It was 1981, and Linda Bradford Raschke was twenty-two years old, working the trading floor in San Francisco with the kind of reckless confidence that only youth and ignorance can manufacture together. She had a position on. It was going against her. Rather than cut it, she held — then averaged down. The loss that followed didn't just hurt her account. It nearly ended her career before it had properly begun.
What makes Raschke's story compelling isn't the eventual success — it's that she almost didn't survive long enough to achieve it.
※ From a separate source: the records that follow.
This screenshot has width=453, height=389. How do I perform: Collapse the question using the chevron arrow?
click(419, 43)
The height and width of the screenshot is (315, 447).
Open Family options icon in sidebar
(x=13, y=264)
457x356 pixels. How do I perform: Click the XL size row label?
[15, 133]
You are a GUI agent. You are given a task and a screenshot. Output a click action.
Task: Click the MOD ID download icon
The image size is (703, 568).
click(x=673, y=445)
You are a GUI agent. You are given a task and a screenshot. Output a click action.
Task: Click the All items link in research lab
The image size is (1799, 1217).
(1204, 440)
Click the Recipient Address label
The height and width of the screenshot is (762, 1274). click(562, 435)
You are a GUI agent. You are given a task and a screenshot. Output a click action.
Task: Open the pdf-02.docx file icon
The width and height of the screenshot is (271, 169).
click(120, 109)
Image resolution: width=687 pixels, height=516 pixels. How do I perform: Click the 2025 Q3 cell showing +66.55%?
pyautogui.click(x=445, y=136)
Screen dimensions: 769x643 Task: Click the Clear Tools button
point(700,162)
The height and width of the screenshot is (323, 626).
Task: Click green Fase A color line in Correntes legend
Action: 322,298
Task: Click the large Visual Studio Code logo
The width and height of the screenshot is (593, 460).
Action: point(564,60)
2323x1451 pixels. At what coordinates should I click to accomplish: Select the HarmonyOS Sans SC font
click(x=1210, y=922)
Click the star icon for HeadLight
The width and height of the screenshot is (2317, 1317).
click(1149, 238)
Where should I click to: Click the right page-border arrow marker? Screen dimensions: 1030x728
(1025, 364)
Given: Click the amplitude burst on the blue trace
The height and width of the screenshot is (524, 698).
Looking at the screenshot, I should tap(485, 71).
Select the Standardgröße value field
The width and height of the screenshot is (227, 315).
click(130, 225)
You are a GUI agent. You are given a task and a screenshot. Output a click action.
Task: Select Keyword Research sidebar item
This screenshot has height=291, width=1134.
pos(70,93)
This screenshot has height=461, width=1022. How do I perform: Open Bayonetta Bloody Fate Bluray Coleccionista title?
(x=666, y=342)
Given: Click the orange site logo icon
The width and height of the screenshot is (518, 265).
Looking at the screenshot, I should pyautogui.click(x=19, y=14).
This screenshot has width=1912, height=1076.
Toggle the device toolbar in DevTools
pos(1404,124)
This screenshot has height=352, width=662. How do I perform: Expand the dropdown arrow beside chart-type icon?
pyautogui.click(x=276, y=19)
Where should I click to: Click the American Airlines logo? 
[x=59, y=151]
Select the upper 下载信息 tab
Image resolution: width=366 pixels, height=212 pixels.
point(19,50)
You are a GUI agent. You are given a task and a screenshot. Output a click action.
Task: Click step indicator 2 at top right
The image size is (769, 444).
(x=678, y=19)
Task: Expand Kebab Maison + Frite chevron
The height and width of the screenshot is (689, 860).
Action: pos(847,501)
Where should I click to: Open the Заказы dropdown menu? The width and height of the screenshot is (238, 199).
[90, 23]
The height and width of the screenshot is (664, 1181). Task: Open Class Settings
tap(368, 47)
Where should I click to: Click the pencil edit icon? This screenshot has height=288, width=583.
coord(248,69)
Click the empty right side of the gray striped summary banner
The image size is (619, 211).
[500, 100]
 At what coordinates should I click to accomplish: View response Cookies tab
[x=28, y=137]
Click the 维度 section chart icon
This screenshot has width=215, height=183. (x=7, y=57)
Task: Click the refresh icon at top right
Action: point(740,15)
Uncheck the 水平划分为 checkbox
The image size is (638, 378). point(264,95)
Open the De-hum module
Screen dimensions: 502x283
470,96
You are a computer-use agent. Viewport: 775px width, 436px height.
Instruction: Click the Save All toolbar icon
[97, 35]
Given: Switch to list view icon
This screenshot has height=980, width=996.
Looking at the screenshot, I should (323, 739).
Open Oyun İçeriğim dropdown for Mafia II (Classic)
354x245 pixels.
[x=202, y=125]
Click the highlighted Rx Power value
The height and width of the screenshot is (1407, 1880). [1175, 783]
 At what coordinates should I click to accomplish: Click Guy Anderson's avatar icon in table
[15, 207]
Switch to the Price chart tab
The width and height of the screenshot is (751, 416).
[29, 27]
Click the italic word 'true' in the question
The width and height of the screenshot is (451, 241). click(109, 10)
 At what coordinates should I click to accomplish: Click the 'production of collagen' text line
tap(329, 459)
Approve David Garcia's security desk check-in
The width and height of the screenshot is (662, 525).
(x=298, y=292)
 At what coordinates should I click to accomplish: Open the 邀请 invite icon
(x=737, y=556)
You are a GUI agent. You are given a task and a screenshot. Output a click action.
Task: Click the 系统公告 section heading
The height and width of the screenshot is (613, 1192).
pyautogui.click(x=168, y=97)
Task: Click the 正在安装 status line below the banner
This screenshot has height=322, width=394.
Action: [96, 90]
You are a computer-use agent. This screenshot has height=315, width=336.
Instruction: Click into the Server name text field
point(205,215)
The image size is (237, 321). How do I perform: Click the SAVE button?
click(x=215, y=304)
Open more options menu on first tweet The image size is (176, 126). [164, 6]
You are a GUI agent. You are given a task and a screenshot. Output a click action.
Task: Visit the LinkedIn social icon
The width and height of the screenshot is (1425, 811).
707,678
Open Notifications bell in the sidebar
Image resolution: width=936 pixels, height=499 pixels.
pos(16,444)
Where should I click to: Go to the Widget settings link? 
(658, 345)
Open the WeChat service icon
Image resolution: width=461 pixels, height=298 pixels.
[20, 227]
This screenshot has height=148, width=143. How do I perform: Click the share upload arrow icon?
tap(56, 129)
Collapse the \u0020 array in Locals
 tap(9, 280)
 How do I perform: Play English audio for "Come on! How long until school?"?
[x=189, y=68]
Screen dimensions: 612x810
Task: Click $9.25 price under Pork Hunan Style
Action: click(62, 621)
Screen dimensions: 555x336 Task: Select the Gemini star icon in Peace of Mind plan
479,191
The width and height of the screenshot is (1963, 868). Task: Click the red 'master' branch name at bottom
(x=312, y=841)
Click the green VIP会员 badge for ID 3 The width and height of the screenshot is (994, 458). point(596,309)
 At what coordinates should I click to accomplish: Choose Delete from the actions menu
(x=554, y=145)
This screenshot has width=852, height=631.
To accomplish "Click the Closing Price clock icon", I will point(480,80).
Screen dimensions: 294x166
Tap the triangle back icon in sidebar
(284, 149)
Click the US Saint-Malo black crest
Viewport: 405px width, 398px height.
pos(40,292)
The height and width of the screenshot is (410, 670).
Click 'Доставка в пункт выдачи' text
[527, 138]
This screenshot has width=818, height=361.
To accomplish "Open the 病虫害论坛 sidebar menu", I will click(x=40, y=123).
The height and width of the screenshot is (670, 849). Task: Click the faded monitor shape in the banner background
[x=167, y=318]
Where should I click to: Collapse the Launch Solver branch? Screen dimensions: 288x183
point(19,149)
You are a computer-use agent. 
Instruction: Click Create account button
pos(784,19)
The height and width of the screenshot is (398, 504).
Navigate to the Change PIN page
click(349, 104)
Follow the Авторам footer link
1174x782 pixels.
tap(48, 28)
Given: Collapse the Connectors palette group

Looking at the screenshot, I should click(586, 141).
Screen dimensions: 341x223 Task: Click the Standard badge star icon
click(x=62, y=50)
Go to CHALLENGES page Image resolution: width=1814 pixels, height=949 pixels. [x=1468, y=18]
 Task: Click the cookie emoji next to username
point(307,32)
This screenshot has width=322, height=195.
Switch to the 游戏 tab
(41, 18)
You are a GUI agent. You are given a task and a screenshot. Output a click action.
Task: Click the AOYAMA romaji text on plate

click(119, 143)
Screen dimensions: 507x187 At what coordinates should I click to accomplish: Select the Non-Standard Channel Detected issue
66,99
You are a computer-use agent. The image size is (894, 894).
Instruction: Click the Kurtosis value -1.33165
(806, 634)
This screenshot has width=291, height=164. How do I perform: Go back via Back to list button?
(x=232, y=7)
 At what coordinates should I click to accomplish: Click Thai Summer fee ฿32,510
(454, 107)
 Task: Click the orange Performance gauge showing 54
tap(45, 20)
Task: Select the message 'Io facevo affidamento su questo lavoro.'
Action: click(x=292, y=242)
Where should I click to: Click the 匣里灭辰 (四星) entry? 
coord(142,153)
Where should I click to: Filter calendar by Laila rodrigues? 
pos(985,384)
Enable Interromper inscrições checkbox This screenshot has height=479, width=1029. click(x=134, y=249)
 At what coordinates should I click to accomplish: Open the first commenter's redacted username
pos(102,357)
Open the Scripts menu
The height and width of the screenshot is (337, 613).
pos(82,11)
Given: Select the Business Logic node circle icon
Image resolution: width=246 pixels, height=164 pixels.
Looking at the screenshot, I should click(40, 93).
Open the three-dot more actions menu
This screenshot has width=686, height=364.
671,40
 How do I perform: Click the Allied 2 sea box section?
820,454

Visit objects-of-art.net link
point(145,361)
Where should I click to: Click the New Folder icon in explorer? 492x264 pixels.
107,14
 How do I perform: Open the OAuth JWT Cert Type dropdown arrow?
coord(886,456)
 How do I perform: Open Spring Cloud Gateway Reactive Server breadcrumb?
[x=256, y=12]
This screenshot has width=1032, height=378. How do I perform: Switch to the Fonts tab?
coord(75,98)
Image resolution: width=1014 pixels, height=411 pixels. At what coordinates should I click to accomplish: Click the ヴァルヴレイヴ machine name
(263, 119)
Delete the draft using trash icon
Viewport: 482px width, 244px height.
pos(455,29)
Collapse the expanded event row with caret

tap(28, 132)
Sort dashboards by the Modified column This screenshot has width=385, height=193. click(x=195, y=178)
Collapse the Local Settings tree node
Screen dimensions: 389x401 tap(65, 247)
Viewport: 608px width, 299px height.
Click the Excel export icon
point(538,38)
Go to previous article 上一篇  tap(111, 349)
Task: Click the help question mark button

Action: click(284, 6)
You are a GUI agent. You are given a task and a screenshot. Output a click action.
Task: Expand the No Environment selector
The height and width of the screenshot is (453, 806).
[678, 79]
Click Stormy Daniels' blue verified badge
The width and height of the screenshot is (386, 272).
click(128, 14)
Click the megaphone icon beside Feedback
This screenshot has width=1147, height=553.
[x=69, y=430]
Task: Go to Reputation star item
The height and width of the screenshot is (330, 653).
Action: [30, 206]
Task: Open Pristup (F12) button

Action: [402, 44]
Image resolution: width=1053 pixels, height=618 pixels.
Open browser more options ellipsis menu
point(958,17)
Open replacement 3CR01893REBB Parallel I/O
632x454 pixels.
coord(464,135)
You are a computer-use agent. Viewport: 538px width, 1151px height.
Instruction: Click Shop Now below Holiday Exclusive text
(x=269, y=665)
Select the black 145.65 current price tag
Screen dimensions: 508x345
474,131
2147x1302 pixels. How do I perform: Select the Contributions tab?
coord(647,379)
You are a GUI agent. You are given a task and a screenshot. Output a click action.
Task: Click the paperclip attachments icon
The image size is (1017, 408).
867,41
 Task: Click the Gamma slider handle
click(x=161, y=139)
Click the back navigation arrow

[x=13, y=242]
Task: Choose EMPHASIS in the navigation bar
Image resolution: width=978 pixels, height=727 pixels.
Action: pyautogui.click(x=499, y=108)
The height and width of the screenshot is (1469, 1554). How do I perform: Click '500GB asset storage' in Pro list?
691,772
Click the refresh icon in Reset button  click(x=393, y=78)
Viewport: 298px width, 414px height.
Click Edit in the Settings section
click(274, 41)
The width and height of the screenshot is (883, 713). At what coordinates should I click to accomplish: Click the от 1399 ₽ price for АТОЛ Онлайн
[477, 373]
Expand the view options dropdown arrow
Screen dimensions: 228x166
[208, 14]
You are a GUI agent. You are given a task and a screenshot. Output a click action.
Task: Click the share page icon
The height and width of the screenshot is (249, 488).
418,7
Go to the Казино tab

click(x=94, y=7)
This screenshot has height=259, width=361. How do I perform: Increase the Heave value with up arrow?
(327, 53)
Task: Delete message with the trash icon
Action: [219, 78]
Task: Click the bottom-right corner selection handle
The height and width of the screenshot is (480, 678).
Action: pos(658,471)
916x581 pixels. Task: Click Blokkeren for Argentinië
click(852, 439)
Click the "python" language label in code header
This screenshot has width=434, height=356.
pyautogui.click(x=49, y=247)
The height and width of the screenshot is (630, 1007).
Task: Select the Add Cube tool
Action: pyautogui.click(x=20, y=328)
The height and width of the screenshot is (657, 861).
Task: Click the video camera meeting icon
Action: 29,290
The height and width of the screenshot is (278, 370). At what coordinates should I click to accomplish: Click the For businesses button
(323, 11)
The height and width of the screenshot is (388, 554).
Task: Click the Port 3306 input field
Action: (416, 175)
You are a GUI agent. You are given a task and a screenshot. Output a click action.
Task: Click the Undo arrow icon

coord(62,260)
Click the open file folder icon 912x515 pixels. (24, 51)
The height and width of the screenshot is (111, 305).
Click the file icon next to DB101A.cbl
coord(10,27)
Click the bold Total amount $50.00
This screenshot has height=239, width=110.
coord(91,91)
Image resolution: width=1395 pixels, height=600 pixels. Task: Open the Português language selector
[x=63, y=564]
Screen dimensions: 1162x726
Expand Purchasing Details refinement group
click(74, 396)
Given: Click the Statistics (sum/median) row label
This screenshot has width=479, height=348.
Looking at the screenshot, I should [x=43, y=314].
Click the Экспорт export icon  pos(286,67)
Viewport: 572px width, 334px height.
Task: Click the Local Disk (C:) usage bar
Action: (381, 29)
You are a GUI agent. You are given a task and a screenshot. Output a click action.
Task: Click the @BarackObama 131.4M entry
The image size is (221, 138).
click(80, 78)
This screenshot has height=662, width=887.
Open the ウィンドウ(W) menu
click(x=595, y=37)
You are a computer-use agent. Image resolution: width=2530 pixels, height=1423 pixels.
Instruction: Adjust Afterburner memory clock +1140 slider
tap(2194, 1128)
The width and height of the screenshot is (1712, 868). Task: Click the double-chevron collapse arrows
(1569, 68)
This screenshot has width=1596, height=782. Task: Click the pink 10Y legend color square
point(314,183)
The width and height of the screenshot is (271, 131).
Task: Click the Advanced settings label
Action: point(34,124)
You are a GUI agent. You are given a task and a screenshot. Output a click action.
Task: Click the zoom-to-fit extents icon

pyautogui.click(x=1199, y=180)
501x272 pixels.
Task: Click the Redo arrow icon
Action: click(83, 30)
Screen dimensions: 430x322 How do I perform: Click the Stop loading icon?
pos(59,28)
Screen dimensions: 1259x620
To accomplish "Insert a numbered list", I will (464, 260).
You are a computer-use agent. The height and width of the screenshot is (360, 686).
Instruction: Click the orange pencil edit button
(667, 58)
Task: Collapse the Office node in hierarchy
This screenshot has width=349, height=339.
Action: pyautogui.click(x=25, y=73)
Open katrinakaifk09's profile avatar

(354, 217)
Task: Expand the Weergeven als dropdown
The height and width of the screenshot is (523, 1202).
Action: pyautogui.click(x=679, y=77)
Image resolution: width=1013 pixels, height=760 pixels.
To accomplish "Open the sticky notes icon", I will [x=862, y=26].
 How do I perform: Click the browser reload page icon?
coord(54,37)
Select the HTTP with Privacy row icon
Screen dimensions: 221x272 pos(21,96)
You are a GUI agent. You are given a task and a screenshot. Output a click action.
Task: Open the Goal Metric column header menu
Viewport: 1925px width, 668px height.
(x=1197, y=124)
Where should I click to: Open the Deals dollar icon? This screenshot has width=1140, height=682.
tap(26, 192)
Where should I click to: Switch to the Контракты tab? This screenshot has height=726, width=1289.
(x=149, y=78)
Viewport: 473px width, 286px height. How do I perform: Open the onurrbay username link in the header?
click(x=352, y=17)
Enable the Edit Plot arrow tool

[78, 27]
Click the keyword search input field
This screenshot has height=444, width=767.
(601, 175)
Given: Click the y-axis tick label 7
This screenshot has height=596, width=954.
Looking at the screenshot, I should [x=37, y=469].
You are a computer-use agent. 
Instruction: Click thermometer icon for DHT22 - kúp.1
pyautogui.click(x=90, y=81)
She later described that period as a brutal education in the single most dangerous belief in trading: that being smart is enough. Markets, she came to understand, do not care about your IQ. They care only about your behaviour under pressure, and hers, early on, was a mess.
After recovering from that early near-wipeout — she was also thrown from a horse and spent months trading from a hospital bed, which tells you something about her constitution — Raschke rebuilt her approach from scratch. She studied tape reading, price patterns, and market rhythm with an almost obsessive discipline. She stopped trying to predict where markets were going and started trying to understand what they were doing right now.
The lesson Raschke handed down through her Market Wizards interview — and it's a lesson she paid dearly for — is that short-term trading rewards those who react to what price is doing, not those who argue with it. She used concepts like price momentum and market structure to time entries with precision, always keeping risk defined before entering a trade. Her approach draws heavily on the work of earlier tape readers, a tradition well documented in the history of technical analysis. Central to her method was strict adherence to stop-loss discipline — the very thing she lacked when she nearly blew up at twenty-two.
Raschke didn't become a legend by being right more than everyone else. She became one by being wrong quickly and cheaply, then right just long enough to matter.